**Problem to work on**
The range starts at the line containing "Kits Cronograma Capilar (251, 94)" and ends at the last line of the records below. Reproduce those lines exactly.

**Source material**
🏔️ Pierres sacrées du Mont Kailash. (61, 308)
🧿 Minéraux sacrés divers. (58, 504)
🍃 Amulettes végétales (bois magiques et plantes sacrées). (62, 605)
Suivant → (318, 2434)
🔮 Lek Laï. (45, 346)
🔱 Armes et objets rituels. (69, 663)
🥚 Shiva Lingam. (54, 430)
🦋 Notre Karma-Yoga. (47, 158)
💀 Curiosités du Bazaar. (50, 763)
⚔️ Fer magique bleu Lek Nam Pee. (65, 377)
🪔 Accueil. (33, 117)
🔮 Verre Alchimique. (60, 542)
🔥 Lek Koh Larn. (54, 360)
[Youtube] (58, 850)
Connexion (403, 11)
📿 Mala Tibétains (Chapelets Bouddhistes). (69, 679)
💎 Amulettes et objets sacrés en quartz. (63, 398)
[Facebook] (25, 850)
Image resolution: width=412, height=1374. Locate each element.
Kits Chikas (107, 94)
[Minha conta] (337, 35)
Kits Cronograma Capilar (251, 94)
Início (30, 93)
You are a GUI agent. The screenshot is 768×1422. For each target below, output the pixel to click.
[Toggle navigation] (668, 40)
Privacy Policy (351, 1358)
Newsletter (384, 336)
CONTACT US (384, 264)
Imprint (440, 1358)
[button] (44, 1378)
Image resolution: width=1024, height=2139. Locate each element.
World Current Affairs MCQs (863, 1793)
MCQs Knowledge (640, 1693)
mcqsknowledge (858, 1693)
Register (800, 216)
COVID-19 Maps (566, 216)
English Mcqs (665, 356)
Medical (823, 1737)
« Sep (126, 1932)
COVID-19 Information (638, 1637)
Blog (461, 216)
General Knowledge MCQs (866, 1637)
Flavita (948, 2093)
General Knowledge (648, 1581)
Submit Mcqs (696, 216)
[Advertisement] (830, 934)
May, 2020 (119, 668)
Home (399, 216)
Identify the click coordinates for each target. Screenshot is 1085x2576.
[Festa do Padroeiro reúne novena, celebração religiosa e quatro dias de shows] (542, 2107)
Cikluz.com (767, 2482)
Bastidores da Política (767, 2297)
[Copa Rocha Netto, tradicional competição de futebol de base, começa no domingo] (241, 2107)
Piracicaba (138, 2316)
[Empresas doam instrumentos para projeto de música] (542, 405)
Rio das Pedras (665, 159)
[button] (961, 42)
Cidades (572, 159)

**Output of the exercise**
Kits Cronograma Capilar (251, 94)
Início (30, 93)
You are a GUI agent. The screenshot is 768×1422. For each target below, output the pixel to click.
[Toggle navigation] (668, 40)
Privacy Policy (351, 1358)
Newsletter (384, 336)
CONTACT US (384, 264)
Imprint (440, 1358)
[button] (44, 1378)
Image resolution: width=1024, height=2139. Locate each element.
World Current Affairs MCQs (863, 1793)
MCQs Knowledge (640, 1693)
mcqsknowledge (858, 1693)
Register (800, 216)
COVID-19 Maps (566, 216)
English Mcqs (665, 356)
Medical (823, 1737)
« Sep (126, 1932)
COVID-19 Information (638, 1637)
Blog (461, 216)
General Knowledge MCQs (866, 1637)
Flavita (948, 2093)
General Knowledge (648, 1581)
Submit Mcqs (696, 216)
[Advertisement] (830, 934)
May, 2020 (119, 668)
Home (399, 216)
Identify the click coordinates for each target. Screenshot is 1085x2576.
[Festa do Padroeiro reúne novena, celebração religiosa e quatro dias de shows] (542, 2107)
Cikluz.com (767, 2482)
Bastidores da Política (767, 2297)
[Copa Rocha Netto, tradicional competição de futebol de base, começa no domingo] (241, 2107)
Piracicaba (138, 2316)
[Empresas doam instrumentos para projeto de música] (542, 405)
Rio das Pedras (665, 159)
[button] (961, 42)
Cidades (572, 159)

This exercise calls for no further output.